O
vento que sopra nas linhas de cada texto que escrevo, é o mesmo que desejo que
leve meu sofrimento embora. E por falar em vento, é bem isso que fala em uma
das música de Renato Russo quando diz: "Sei que faço isso pra esquecer. Eu
deixo a onda me acertar, o vento vai levando tudo embora."
É escrevendo
que encontro a minha paz, que driblo a solidão, as angústias. É no papel e na
procura das palavras certas é que me acho. Dessa forma, é como se procurássemos
algo que auxilie a compreensão da força das nossas emoções.
Por vezes sou
exagerada. Mais não ando procurando ninguém pra entender o porque dos meus
exageros. Só gosto de saber que de alguma forma compreendem a minha forma de
expressar o que sinto de dentro pra fora, meu jeito meio confuso e neurótico.
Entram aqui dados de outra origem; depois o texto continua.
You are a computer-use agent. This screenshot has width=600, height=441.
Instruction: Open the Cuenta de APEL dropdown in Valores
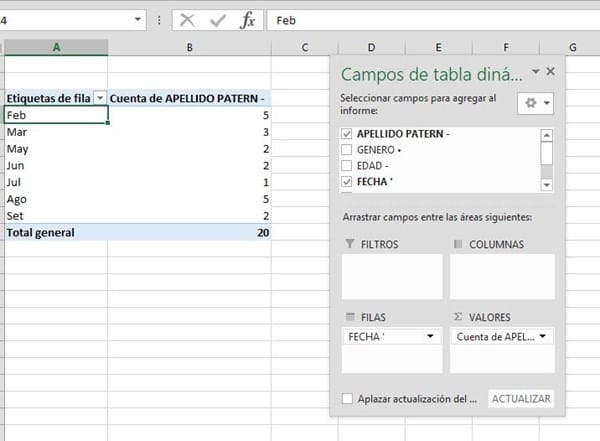coord(543,337)
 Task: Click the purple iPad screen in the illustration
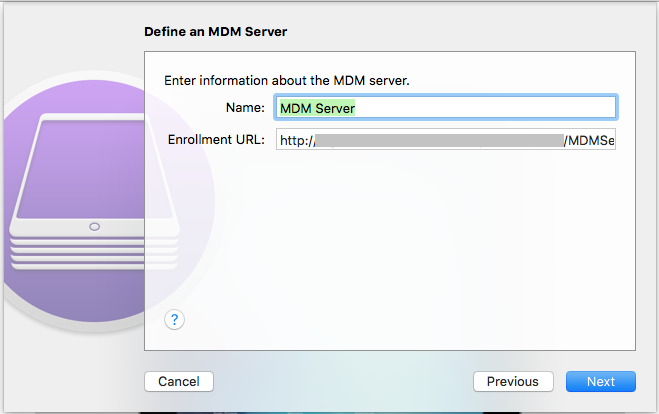[x=95, y=169]
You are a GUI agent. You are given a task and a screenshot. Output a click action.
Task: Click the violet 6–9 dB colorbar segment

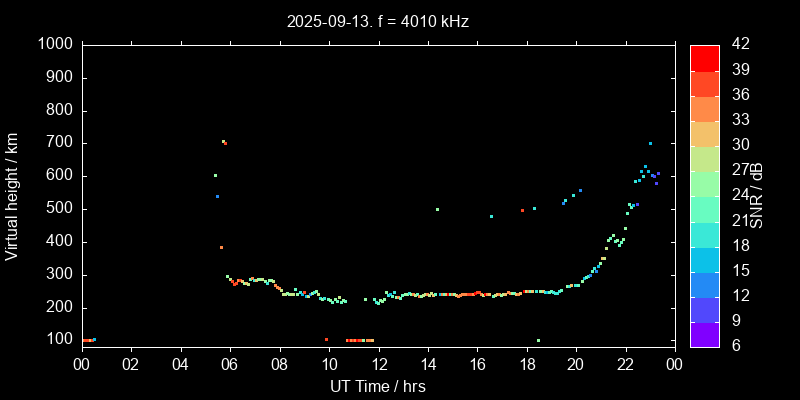coord(705,333)
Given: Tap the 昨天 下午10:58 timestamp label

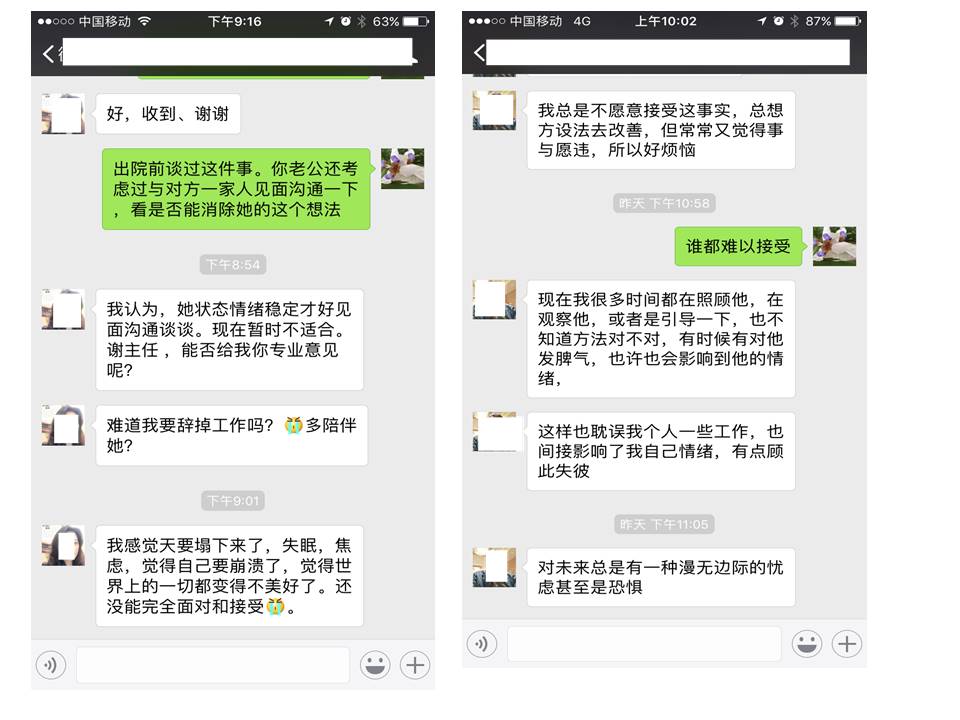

E gosto
quando as pessoas se acham junto comigo nessas palavras, em todos os meus
pontos e virgulas.
E é assim que tudo funciona, sou feita da intensidade dos
sentimentos, das emoções e das palavras. Adoro mergulhar e me perder nas
palavras. Por falar em mergulhar, eu até que não acharia ruim, de me afogar nas
tais também.
Sou isso, um exagero, uma dramatização romântica, desde o ventre da minha mãe.